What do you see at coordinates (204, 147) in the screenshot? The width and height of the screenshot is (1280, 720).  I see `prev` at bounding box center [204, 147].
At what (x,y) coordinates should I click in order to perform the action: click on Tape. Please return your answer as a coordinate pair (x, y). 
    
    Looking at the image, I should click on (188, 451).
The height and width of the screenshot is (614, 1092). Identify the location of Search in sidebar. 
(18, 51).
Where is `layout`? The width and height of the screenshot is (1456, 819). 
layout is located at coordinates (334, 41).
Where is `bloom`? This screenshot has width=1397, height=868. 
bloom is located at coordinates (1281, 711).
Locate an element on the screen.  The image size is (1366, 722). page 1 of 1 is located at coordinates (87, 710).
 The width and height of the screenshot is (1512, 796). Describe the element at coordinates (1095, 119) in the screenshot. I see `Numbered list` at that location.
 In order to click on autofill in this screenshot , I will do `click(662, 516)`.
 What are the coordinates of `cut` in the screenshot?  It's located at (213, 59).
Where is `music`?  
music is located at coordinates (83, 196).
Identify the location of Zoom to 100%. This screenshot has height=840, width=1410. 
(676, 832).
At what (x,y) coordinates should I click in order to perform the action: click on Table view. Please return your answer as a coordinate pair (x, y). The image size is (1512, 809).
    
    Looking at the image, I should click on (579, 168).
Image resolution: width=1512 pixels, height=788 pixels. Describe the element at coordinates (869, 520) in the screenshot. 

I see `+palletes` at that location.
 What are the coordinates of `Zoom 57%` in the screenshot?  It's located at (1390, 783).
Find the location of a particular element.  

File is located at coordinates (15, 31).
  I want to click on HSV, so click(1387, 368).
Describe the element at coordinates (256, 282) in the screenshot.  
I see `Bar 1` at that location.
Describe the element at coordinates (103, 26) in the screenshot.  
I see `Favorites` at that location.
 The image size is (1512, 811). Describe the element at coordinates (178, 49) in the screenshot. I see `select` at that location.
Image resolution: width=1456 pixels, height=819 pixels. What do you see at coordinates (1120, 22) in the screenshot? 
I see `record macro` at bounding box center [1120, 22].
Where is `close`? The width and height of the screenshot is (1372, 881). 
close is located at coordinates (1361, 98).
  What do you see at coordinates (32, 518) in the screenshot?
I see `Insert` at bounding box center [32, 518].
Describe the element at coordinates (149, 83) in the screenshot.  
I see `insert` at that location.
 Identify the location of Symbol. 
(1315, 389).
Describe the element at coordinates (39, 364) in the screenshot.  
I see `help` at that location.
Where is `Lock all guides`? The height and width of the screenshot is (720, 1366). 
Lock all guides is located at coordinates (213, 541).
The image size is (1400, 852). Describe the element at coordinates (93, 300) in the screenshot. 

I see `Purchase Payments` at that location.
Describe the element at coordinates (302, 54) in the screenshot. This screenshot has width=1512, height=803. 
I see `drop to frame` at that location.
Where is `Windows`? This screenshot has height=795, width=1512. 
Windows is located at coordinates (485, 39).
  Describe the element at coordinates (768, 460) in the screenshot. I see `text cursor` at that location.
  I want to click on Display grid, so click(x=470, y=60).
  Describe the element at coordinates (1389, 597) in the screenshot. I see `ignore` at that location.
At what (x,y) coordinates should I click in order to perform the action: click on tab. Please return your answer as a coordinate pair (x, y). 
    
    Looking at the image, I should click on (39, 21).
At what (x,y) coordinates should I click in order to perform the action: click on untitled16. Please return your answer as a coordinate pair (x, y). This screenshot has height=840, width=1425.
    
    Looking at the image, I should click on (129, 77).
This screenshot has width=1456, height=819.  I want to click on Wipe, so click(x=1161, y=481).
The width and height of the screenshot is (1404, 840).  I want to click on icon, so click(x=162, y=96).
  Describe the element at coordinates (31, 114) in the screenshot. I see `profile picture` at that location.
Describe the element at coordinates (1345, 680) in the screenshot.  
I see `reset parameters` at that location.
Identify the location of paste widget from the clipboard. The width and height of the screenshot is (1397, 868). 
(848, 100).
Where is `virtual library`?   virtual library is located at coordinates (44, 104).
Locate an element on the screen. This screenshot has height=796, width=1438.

----

#### Exercise aim
Copy out every line of the material above that contains the word "size", treating upper and lower case as different.

#### Written response
Locate an element on the screen.  The image size is (1366, 722). page 1 of 1 is located at coordinates (87, 710).
At what (x,y) coordinates should I click in order to perform the action: click on Table view. Please return your answer as a coordinate pair (x, y). The image size is (1512, 809).
 The image size is (1512, 811). Describe the element at coordinates (178, 49) in the screenshot. I see `select` at that location.
The image size is (1400, 852). Describe the element at coordinates (93, 300) in the screenshot. 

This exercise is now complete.